Regions with significant populations
- Zurich, Geneva

Languages
- Tibetan, Chinese, German, French, Italian, English

Religion
- Buddhism

Related ethnic groups
- Tibetans

= Tibetan Swiss =

Ethnic group in Switzerland

Tibetans in Switzerland (Tibeter in der Schweiz; སུའེ་ཙེར་གྱི་བོད་རིགས་) are people of Tibetan origin or descent living in Switzerland. The Tibetan community in Switzerland began forming in the early 1960s and is now the largest Tibetan diaspora group in Europe.

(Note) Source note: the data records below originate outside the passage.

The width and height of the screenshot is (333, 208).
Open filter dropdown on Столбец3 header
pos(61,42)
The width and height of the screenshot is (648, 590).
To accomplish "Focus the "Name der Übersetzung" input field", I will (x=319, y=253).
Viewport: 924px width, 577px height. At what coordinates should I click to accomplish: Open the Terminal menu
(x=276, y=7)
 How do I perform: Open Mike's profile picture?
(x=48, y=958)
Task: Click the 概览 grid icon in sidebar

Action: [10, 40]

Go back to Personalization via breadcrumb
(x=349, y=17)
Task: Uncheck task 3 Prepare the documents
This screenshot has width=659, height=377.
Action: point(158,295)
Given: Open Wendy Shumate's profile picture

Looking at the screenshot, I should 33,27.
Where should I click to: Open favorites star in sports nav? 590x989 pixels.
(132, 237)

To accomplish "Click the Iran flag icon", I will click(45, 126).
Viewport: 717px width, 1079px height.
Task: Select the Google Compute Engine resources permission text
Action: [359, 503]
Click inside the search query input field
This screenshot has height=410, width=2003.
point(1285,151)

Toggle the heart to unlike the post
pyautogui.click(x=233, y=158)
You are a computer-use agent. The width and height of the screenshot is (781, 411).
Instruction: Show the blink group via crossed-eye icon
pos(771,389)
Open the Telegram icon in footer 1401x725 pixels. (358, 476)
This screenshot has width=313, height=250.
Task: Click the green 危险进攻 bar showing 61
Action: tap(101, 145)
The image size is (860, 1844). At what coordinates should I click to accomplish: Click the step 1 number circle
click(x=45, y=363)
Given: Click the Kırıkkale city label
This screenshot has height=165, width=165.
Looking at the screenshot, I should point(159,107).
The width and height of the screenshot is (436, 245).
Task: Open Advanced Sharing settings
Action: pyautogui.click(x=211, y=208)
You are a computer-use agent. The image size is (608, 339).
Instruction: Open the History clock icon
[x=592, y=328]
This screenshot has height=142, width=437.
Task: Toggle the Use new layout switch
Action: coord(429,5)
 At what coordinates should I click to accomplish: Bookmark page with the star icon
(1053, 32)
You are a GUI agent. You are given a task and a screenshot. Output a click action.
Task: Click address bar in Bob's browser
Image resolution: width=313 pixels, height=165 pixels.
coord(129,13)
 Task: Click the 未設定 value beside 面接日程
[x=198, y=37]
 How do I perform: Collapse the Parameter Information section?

A number of Tibetans settled in the mountains of the Swiss Alps, as the terrain there is similar to that of their homeland on the Tibetan Plateau. Initially, Tibetan children faced difficulties in school due to the significant language barrier between German and Tibetan, but the Tibetans were soon able to gain enough fluency in German to join regular Swiss classes. Some Swiss people also learned basic Tibetan. In 1968, the Tibet Institute Rikon was established in the village of Rikon im Tössal. It is the only Tibetan monastery in Switzerland.

== History ==
In the early 1960s, Switzerland began accepting Tibetan refugees. Following the 1959 Tibetan uprising and the Dalai Lama’s flight into exile, public sympathy for Tibetans was strong in Switzerland, which defended its decision to resettle refugees by citing its humanitarian tradition in response to Chinese objections. In 1963, the Federal Council approved a request to admit 1,000 Tibetan refugees. The Swiss Red Cross and industrialist Charles Aeschimann were involved in facilitating resettlement, including the arrival of an initial group of 23 refugees from Nepal and the placement of children into Swiss foster families. This aspect of the program later became a subject of public and historical debate.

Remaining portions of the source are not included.